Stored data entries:
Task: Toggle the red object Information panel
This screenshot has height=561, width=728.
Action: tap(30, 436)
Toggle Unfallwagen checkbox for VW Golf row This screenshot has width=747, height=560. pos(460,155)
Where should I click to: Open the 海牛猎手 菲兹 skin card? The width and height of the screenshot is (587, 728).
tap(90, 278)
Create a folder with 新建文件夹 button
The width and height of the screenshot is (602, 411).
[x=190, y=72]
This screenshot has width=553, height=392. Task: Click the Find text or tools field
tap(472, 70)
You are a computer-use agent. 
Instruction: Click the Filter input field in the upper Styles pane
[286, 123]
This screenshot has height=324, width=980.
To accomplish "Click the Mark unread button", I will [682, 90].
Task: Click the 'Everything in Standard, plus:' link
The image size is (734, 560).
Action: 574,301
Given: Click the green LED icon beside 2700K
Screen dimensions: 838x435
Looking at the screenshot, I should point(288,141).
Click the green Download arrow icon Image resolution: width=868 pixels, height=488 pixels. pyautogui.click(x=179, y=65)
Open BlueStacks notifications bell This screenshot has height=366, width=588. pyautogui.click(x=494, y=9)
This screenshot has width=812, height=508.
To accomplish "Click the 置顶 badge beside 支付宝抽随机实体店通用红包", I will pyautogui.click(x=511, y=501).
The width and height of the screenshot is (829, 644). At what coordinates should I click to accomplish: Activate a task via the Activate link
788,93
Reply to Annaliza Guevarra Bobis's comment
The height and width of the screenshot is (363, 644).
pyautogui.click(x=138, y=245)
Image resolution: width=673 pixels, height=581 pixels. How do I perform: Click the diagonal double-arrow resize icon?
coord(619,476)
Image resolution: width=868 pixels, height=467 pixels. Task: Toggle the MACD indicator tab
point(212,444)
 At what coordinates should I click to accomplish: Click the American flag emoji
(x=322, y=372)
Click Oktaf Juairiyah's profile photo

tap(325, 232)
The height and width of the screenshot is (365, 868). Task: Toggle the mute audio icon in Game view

**WHAT NEEDS TO BE DONE**
Up to and including the last line of the data, copy each line exactly, starting with the line that contains "This screenshot has width=553, height=392.".

**RESPONSE TO THIS TASK**
This screenshot has width=553, height=392. Task: Click the Find text or tools field
tap(472, 70)
You are a computer-use agent. 
Instruction: Click the Filter input field in the upper Styles pane
[286, 123]
This screenshot has height=324, width=980.
To accomplish "Click the Mark unread button", I will [682, 90].
Task: Click the 'Everything in Standard, plus:' link
The image size is (734, 560).
Action: 574,301
Given: Click the green LED icon beside 2700K
Screen dimensions: 838x435
Looking at the screenshot, I should point(288,141).
Click the green Download arrow icon Image resolution: width=868 pixels, height=488 pixels. pyautogui.click(x=179, y=65)
Open BlueStacks notifications bell This screenshot has height=366, width=588. pyautogui.click(x=494, y=9)
This screenshot has width=812, height=508.
To accomplish "Click the 置顶 badge beside 支付宝抽随机实体店通用红包", I will pyautogui.click(x=511, y=501).
The width and height of the screenshot is (829, 644). At what coordinates should I click to accomplish: Activate a task via the Activate link
788,93
Reply to Annaliza Guevarra Bobis's comment
The height and width of the screenshot is (363, 644).
pyautogui.click(x=138, y=245)
Image resolution: width=673 pixels, height=581 pixels. How do I perform: Click the diagonal double-arrow resize icon?
coord(619,476)
Image resolution: width=868 pixels, height=467 pixels. Task: Toggle the MACD indicator tab
point(212,444)
 At what coordinates should I click to accomplish: Click the American flag emoji
(x=322, y=372)
Click Oktaf Juairiyah's profile photo

tap(325, 232)
The height and width of the screenshot is (365, 868). Task: Toggle the mute audio icon in Game view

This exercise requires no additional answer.